Centre for Misfolding Diseases, Yusuf Hamied Department of Chemistry, University of Cambridge, Cambridge CB2 1EW, U.K.
J Chem Theory Comput. 2024 Jan 9;20(1):469-476. doi: 10.1021/acs.jctc.3c01224. Epub 2023 Dec 19.
The process of drug design requires the initial identification of compounds that bind their targets with high affinity and selectivity. Advances in generative modeling of small molecules based on deep learning are offering novel opportunities for making this process faster and cheaper.

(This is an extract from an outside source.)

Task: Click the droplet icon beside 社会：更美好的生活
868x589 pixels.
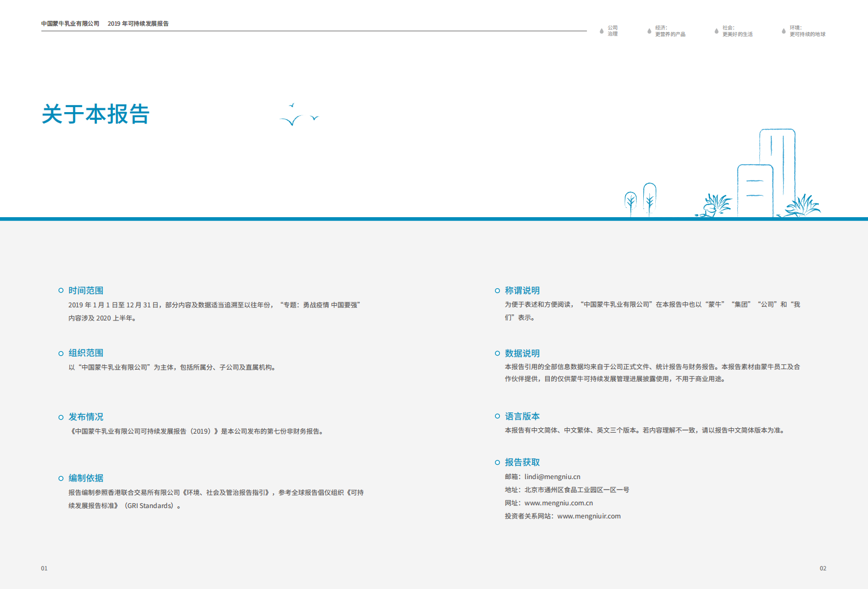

Here, we propose an approach to achieve this goal, where predictions of binding affinity are used in conjunction with the Junction Tree Variational Autoencoder (JTVAE) whose latent space is used to facilitate the efficient exploration of the chemical space using a Bayesian optimization strategy. The exploration identifies small molecules predicted to have both high affinity and high selectivity by using an objective function that optimizes the binding to the target while penalizing the binding to off-targets. The framework is demonstrated for FMS-like tyrosine kinase 3 (FLT3) and shown to predict small molecules with predicted affinity and selectivity comparable to those of clinically approved drugs for this target.
药物设计的过程需要最初确定那些与靶标具有高亲和力和选择性的化合物。基于深度学习的小分子生成模型的进步为加快和降低这一过程的成本提供了新的机会。在这里,我们提出了一种实现这一目标的方法,其中结合了结合亲和力的预测,使用了连接树变分自动编码器(JTVAE),其潜在空间用于使用贝叶斯优化策略来促进化学空间的有效探索。通过使用优化与靶标结合同时惩罚与非靶标结合的目标函数,该探索确定了具有高亲和力和高选择性的小分子。该框架已针对 FMS 样酪氨酸激酶 3(FLT3)进行了演示,并显示出可预测出具有与该靶标临床批准药物相当的亲和力和选择性的小分子。